Unusual storms on Fidalgo Island in 2006 signaled to the Swinomish that the weather was changing. But the tribe has gone beyond blaming only “climate change” – about which little could be done locally – and is finding creative and effective responses to specific, more local threats.

The Swinomish are cultivating clams on their tidelands and reestablishing oyster reefs. Farmers now plant further away from streams, protecting the fish from pollution, and newly-planted trees along those streambeds cool the warming waters (Morrison, 2020).

Life on Fidalgo Island

The Swinomish Reservation covers 15 square miles on the island’s southeast side, with a casino, golf course, and RV park. About 1,000 tribal members share space with a much bigger community of upscale homes overlooking the Salish Sea. The area also has income from potatoes and other kinds of farms.

In the late 1930s, many acres of tidelands were drained to create farmland. The new dike blocked a system of channels where young salmon grew before swimming to the teeming Skagit River.

Swinomish Channel
Protecting the 11-mile-long Swinomish channel and the marshes along its banks is a major focus of the conservation effort.

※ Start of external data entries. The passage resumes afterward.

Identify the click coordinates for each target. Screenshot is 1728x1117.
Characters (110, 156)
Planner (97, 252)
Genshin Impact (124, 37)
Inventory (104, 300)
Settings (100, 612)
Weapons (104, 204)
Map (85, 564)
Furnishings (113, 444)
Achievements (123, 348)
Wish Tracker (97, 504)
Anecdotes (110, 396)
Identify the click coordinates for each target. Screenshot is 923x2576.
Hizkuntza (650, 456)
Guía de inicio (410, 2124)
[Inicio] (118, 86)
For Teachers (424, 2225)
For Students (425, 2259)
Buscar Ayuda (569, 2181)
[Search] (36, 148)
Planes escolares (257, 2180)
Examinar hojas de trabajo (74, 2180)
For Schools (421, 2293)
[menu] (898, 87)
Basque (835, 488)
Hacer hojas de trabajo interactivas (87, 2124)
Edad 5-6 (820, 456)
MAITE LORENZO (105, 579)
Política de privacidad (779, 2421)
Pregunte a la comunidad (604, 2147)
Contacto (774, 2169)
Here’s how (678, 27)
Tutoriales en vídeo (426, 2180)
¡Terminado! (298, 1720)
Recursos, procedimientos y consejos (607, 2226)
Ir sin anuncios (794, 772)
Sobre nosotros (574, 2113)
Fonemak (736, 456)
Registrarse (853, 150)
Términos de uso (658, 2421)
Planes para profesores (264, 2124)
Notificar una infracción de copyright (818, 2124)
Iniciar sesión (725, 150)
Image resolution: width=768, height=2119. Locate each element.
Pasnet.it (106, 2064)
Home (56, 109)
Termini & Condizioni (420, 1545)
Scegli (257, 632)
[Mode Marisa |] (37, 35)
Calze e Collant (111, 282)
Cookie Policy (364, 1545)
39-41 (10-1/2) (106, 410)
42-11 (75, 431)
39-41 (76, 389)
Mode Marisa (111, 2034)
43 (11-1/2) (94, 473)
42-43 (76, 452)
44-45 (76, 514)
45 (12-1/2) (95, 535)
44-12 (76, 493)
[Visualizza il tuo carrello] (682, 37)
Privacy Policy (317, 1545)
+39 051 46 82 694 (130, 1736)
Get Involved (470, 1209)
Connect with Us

When the state tried to limit fishing in the 1970s, tribal members fought back, asserting their rights under treaties from the 1850s. But the tribe also needed to protect the fish. Culverts – water channels consisting of large pipes under state roads - interfered with the salmon run.

The Swinomish tribe pushed its case for years, with eventual help from the federal government. In 2018, the U.S. Supreme Court, deadlocked at 4-4, let stand a lower court decision that required the state to remove the culverts. In effect, they allowed standing the idea that fishing rights implied the need to preserve the fish (Eligon, 2018).

On its own land, the tribe had already replaced culverts with bridges and also replaced old-style gates with self-regulating tidal gates. The tidal gates not only helped the salmon, but improved drainage (NW Treaty Tribes, 2015).

Protecting Salmon in Old and New Ways

Mixing traditional knowledge with cutting-edge science, the tribe’s environmental work has been led by a tribal member who returned to the island after studying science at Dartmouth and Washington State University.

Last year, work began on a setback along the Swinomish Channel, replacing the old dike. The goal is to restore salmon habitat while also preserving the potato farms. The tribe has replanted the area with native plants, and already chinook salmon, Dungeness crab, and other species have returned to the salt marsh site (NW Treaty Tribes, 2019). 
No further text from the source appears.